Available records START

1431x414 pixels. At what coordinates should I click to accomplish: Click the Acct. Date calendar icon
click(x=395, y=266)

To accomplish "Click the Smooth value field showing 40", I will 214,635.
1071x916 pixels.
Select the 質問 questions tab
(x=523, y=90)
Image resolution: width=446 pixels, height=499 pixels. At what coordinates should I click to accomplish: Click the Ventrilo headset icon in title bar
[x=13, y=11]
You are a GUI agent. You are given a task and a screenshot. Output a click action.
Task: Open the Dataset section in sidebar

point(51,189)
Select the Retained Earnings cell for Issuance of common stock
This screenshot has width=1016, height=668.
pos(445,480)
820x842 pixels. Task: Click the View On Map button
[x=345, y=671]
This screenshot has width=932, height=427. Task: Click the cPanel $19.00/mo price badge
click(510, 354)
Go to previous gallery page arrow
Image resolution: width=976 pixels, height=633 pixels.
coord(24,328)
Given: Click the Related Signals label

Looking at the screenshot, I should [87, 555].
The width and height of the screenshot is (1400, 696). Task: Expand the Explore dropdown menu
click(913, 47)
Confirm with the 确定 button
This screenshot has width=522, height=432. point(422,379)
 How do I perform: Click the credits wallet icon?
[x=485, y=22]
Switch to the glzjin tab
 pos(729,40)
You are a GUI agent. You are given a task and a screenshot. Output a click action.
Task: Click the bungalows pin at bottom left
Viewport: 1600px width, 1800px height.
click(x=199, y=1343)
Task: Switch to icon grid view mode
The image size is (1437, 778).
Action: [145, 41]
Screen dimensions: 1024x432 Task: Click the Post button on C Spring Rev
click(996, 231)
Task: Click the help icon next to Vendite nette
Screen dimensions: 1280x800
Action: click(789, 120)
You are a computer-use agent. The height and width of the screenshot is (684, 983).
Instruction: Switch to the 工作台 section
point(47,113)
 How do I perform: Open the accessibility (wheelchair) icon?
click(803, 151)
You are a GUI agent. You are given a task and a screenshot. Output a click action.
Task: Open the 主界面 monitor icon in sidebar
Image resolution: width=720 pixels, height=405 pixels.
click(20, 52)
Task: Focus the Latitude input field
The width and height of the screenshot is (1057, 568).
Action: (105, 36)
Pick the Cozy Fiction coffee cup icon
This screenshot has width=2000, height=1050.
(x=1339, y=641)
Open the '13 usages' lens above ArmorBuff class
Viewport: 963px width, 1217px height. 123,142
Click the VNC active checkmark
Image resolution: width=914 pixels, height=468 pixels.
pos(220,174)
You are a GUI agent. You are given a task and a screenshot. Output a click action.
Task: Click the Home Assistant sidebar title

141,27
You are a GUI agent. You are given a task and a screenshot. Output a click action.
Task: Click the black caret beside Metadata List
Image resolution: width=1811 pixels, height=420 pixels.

Available records END

**Exercise aim**
Go through the entries above and report how many lines hold the word "field". Nothing but the number is needed.

**Solution for this task**
2